O Ministério Público Estadual denunciou 72 pessoas da Universidade de São Paulo (USP) – a maioria estudantes – que foram detidas após ocupar o prédio da reitoria em novembro de 2011. Eles foram denunciados por cinco crimes: formação de quadrilha, posse de explosivos, dano ao patrimônio público, desobediência e crime ambiental por pichação. Somados, os crimes podem render penas de até sete anos de prisão.
A
reportagem telefonou para todos os advogados de defesa dos estudantes
registrados no Tribunal de Justiça, mas nenhum dos que atendeu ao
telefone se dispôs a responder à acusação da Promotoria. Denunciados
ouvidos pela reportagem afirmaram que a denúncia é um ataque histórico
ao movimento estudantil e que não houve crimes durante a ocupação.

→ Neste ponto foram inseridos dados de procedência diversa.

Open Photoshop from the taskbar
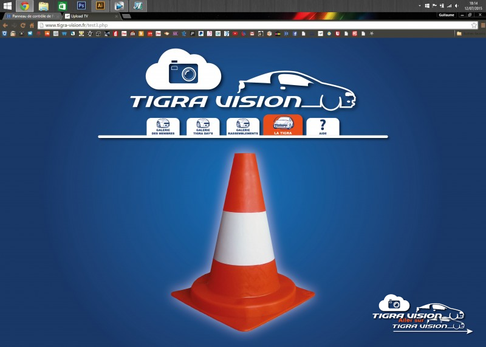Image resolution: width=486 pixels, height=347 pixels. (x=81, y=5)
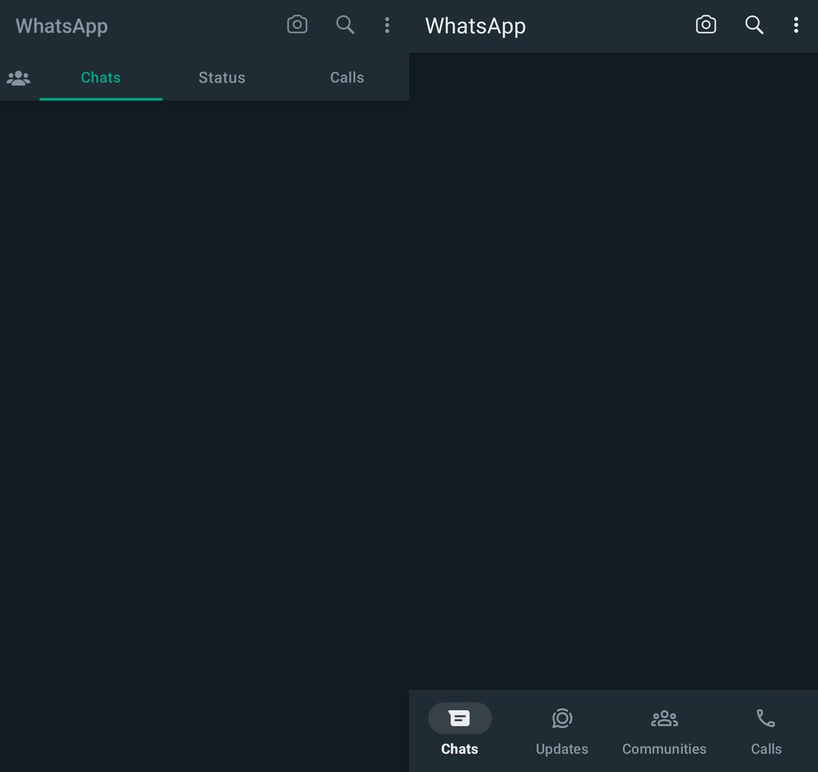Tap the WhatsApp title on the left screen

(61, 26)
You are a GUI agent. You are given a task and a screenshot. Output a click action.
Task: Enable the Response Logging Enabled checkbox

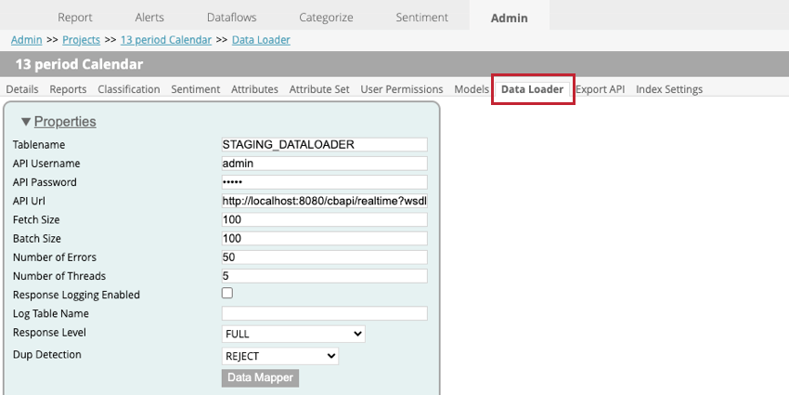pos(227,293)
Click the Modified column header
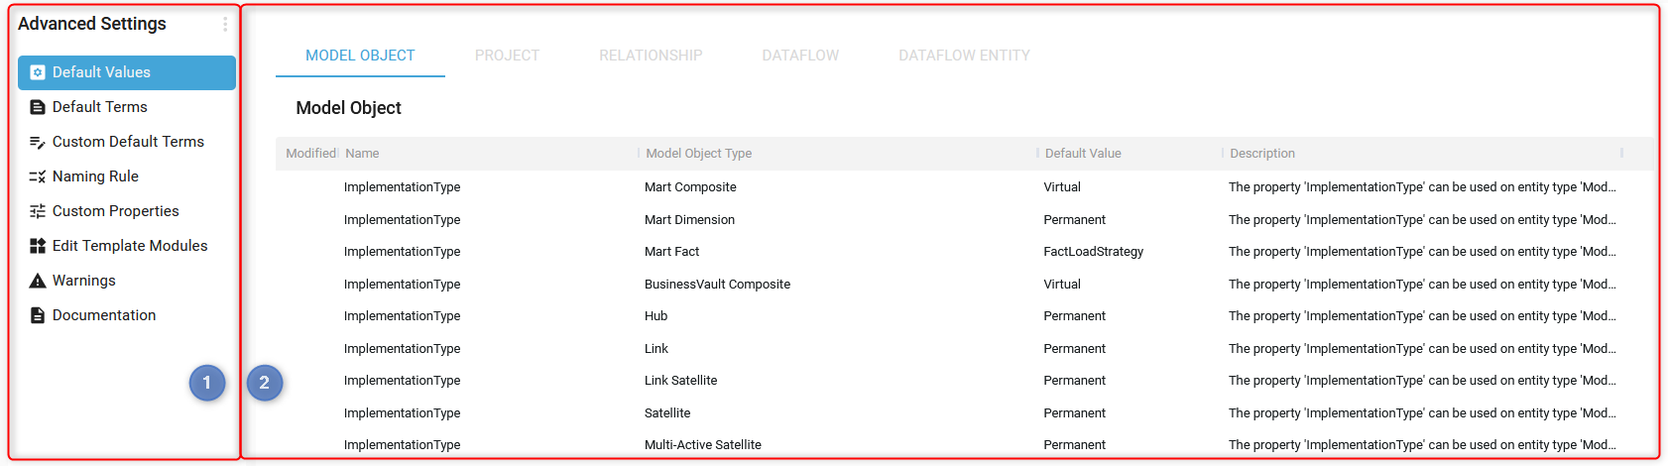This screenshot has width=1668, height=466. [310, 154]
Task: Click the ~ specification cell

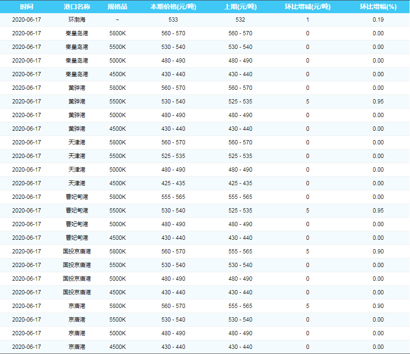Action: click(117, 20)

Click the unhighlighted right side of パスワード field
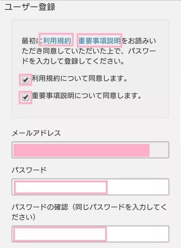pyautogui.click(x=138, y=187)
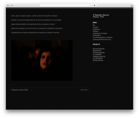
Task: Click the A Reverter Sancho site title
Action: (101, 15)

Em novembro de 2011, um grupo de
estudantes, funcionários e outras pessoas ocupou a reitoria da USP após
três alunos da Geografia serem detidos pela Polícia Militar em um
estacionamento da universidade. A ocupação era um protesto contra a
presença da PM dentro do campus. Depois de oito dias, o grupo se recusou
a sair do prédio após ordem judicial e a Tropa de Choque da PM cumpriu a
reintegração de posse. Laudos policiais afirmaram que móveis e partes
do prédio foram danificados e que havia pichação, explosivos e líquidos
inflamáveis no local.
A diretora do Sindicato dos
Trabalhadores da USP (Sintusp) e uma das acusadas, Diana de Oliveira,
afirmou que a denúncia é um ataque histórico ao movimento estudantil e
dos trabalhadores. De acordo com ela, o resultado do processo interno da
USP contra os manifestantes saiu na última semana e grande parte
recebeu suspensão de 5 a 15 dias. “Essas penas leves mostram que o
reitor estava arquitetando com o governo esse ataque para criminalizar
estudantes e trabalhadores”, diz. A USP não comentou.